[WRITTEN TASK]: Reproduce verbatim the lines of the material below, starting at the line containing "Screen dimensions: 652x427" and continuing through the final line of the material, both ends included.

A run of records

[START]

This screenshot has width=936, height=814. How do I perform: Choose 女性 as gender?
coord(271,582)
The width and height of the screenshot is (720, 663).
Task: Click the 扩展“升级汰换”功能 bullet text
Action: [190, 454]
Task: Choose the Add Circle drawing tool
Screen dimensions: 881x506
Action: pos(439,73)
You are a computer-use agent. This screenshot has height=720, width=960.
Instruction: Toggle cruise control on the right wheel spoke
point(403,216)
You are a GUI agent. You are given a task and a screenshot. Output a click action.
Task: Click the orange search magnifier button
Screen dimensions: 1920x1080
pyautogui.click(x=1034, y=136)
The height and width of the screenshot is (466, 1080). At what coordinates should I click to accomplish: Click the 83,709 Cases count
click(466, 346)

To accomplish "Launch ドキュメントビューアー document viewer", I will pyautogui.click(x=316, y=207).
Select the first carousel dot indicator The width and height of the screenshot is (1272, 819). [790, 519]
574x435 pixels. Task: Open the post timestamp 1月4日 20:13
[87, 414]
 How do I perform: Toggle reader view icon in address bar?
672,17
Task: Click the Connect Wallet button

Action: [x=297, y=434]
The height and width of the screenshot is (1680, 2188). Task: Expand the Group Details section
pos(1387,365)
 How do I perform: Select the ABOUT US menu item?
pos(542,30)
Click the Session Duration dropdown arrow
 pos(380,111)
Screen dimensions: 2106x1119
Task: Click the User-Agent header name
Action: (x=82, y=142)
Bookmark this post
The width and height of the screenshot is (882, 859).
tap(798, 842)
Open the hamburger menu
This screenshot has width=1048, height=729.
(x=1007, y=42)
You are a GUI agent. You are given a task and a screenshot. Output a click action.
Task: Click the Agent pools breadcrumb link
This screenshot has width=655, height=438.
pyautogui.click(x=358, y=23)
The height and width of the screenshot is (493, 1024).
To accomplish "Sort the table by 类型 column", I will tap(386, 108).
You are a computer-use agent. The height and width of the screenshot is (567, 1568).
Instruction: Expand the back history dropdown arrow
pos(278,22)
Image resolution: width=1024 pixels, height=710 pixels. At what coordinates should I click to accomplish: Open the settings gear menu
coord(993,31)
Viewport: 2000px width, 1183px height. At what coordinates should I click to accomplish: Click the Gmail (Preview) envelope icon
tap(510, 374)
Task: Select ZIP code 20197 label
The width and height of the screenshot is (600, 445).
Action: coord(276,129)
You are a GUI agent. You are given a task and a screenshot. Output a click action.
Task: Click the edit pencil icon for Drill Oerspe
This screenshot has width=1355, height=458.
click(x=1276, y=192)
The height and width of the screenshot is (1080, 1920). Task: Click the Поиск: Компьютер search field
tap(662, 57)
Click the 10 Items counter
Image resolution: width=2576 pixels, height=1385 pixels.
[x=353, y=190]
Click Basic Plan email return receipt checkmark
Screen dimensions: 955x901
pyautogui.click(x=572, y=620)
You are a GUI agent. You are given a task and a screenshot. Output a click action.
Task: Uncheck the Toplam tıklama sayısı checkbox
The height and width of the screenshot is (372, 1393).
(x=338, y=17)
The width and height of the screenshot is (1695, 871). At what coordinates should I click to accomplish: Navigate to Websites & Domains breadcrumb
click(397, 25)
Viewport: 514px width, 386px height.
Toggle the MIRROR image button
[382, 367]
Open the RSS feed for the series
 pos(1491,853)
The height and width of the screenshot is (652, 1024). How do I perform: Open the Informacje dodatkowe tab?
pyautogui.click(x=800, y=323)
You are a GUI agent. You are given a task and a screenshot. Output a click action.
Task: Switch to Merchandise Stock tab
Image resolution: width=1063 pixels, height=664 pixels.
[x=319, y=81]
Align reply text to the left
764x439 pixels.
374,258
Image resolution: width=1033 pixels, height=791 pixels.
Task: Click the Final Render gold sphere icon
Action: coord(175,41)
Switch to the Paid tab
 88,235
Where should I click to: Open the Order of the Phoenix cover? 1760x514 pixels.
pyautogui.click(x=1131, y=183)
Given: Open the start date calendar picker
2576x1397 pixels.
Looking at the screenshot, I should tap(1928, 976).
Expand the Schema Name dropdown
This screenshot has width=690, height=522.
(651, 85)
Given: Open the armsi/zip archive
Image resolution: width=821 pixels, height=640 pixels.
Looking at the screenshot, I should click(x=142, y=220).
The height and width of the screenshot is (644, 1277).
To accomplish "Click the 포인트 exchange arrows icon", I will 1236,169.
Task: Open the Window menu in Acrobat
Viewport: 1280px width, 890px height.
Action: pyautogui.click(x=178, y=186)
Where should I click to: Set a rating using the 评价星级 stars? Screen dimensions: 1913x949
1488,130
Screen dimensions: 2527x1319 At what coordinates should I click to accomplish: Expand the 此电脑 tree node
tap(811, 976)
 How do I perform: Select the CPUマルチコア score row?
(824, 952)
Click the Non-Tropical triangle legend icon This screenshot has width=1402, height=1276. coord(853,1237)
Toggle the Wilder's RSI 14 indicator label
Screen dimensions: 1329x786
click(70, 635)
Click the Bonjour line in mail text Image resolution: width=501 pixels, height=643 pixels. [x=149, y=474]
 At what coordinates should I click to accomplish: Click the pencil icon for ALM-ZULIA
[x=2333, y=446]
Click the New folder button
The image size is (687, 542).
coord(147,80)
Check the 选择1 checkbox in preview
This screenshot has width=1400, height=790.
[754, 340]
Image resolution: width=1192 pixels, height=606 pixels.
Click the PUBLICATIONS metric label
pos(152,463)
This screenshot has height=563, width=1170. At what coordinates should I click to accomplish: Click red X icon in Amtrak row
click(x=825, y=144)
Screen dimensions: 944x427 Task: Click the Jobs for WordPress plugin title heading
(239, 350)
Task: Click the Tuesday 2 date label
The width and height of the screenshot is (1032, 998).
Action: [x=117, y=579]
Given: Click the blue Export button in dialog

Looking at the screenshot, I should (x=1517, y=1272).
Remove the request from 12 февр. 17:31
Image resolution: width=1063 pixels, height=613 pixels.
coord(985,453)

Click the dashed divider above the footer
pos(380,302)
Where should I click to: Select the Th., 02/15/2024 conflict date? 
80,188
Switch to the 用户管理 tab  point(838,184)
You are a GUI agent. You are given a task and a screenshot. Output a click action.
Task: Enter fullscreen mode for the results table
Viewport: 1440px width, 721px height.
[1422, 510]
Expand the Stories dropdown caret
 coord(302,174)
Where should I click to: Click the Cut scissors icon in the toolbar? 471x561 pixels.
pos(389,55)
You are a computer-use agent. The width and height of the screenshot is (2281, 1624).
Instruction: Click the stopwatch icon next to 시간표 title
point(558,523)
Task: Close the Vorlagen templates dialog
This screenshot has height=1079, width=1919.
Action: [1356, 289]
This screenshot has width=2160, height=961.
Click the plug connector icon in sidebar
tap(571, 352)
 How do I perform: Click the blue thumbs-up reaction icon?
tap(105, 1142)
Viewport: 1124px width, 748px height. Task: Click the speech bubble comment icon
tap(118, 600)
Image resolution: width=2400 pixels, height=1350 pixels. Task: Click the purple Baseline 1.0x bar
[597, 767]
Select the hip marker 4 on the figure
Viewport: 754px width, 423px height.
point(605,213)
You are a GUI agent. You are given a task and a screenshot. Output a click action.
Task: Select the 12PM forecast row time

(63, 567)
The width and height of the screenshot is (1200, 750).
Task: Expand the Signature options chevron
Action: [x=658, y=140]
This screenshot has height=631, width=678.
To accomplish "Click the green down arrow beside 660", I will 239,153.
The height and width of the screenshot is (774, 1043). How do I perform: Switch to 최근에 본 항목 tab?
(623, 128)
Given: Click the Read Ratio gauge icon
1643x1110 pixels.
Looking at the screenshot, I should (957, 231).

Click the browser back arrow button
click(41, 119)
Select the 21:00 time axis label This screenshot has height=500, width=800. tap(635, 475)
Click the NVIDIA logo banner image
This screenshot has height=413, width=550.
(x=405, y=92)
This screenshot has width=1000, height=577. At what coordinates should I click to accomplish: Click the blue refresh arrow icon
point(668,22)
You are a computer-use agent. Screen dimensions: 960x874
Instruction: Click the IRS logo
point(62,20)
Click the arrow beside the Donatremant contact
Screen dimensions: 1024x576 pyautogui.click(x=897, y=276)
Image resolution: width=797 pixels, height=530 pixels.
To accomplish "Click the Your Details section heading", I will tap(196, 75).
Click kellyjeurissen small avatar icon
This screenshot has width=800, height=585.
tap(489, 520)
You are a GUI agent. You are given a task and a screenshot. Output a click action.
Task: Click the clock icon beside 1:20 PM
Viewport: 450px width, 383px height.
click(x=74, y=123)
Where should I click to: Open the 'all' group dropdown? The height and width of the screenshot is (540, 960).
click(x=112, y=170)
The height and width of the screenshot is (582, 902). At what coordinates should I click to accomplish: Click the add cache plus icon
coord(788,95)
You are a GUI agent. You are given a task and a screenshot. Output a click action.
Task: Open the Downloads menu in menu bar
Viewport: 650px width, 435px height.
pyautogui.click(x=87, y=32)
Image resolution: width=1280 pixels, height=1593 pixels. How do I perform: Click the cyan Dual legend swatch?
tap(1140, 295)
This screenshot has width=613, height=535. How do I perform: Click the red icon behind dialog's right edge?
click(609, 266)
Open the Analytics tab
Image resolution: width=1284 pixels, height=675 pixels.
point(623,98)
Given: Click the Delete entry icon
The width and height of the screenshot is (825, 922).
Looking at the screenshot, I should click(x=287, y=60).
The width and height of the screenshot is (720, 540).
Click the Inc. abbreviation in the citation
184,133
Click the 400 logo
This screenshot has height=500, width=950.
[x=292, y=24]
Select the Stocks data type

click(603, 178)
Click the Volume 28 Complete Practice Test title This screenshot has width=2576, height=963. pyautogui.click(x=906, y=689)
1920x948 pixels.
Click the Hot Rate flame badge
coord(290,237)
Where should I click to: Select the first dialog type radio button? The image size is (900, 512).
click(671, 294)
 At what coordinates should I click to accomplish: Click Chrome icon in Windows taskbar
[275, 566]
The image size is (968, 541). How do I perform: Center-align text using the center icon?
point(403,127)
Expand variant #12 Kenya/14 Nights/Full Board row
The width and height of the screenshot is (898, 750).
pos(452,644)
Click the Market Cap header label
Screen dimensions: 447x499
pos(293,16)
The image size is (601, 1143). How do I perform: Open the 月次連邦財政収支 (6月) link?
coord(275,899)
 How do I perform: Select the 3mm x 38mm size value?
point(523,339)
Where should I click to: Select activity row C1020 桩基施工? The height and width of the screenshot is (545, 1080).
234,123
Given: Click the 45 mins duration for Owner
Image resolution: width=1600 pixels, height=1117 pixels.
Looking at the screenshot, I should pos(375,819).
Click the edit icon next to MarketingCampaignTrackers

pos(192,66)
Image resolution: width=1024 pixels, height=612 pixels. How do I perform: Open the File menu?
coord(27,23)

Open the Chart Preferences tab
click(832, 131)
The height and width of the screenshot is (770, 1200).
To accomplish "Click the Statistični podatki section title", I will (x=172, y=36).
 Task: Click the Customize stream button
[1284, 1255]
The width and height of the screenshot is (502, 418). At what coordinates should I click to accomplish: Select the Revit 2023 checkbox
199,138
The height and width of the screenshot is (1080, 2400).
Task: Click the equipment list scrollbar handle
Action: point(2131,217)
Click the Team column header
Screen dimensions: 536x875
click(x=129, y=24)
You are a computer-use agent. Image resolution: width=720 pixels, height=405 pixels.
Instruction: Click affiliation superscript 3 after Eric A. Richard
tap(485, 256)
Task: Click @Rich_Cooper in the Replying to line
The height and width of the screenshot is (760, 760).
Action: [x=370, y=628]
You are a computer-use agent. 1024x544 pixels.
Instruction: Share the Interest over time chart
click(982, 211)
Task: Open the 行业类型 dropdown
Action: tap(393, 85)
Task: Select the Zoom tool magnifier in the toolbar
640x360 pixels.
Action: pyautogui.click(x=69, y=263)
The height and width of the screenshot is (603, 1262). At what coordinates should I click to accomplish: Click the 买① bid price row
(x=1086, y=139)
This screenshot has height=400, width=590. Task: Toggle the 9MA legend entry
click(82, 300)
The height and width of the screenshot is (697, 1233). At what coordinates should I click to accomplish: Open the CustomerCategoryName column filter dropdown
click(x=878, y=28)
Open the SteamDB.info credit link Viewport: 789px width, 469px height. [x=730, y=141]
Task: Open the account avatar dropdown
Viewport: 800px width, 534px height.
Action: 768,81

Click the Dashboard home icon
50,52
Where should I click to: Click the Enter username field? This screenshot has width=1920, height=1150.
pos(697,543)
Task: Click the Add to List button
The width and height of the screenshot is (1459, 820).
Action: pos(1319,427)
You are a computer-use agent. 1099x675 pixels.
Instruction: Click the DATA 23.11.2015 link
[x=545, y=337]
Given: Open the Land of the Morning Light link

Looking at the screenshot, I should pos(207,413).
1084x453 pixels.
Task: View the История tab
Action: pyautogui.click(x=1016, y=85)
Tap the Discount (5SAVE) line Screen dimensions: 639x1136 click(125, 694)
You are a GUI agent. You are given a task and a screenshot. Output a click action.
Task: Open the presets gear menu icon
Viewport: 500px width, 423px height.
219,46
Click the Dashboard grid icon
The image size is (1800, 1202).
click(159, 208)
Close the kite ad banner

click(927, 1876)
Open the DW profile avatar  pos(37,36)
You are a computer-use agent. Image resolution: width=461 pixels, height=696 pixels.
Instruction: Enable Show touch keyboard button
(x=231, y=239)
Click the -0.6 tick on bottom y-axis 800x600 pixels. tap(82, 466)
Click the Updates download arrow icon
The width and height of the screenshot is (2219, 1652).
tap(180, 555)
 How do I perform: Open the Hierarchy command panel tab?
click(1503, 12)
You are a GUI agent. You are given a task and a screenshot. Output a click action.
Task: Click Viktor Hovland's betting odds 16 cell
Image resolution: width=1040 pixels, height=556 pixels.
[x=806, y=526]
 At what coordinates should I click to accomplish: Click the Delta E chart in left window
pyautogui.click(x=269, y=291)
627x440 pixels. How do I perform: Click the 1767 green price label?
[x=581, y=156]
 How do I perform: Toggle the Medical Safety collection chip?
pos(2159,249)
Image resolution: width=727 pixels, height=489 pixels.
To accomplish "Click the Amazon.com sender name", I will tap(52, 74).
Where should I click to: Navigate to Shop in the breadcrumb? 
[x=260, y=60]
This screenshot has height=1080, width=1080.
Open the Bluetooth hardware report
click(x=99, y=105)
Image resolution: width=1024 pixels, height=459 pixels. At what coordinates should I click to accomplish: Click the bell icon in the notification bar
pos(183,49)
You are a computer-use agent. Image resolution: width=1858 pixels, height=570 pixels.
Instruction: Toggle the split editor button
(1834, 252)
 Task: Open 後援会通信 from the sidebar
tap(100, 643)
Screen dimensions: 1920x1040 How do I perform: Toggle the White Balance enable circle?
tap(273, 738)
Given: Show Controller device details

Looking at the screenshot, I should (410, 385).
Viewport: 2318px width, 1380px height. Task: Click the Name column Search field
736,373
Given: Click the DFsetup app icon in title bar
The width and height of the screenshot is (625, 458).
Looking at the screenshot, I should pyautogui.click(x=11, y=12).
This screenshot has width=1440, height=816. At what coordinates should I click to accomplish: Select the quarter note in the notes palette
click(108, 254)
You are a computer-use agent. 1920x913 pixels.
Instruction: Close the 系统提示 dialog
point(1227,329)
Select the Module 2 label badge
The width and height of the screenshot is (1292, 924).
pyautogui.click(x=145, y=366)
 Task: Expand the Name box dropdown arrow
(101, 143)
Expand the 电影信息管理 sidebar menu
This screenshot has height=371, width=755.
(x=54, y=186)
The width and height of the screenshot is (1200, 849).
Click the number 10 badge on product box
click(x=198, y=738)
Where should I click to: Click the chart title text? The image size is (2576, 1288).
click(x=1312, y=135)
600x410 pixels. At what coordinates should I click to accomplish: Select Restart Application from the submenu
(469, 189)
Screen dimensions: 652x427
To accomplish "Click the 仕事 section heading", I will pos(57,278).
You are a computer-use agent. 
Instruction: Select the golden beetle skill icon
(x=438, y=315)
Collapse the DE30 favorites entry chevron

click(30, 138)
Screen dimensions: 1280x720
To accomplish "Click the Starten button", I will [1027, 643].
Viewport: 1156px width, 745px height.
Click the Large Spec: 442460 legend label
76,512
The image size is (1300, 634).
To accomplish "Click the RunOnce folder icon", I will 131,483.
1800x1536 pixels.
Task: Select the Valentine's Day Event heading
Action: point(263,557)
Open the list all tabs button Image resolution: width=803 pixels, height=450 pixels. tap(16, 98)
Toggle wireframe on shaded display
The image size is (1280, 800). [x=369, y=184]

[END]

[TASK ANSWER]:
Screen dimensions: 652x427
To accomplish "Click the 仕事 section heading", I will pos(57,278).
You are a computer-use agent. 
Instruction: Select the golden beetle skill icon
(x=438, y=315)
Collapse the DE30 favorites entry chevron

click(30, 138)
Screen dimensions: 1280x720
To accomplish "Click the Starten button", I will [1027, 643].
Viewport: 1156px width, 745px height.
Click the Large Spec: 442460 legend label
76,512
The image size is (1300, 634).
To accomplish "Click the RunOnce folder icon", I will 131,483.
1800x1536 pixels.
Task: Select the Valentine's Day Event heading
Action: point(263,557)
Open the list all tabs button Image resolution: width=803 pixels, height=450 pixels. tap(16, 98)
Toggle wireframe on shaded display
The image size is (1280, 800). [x=369, y=184]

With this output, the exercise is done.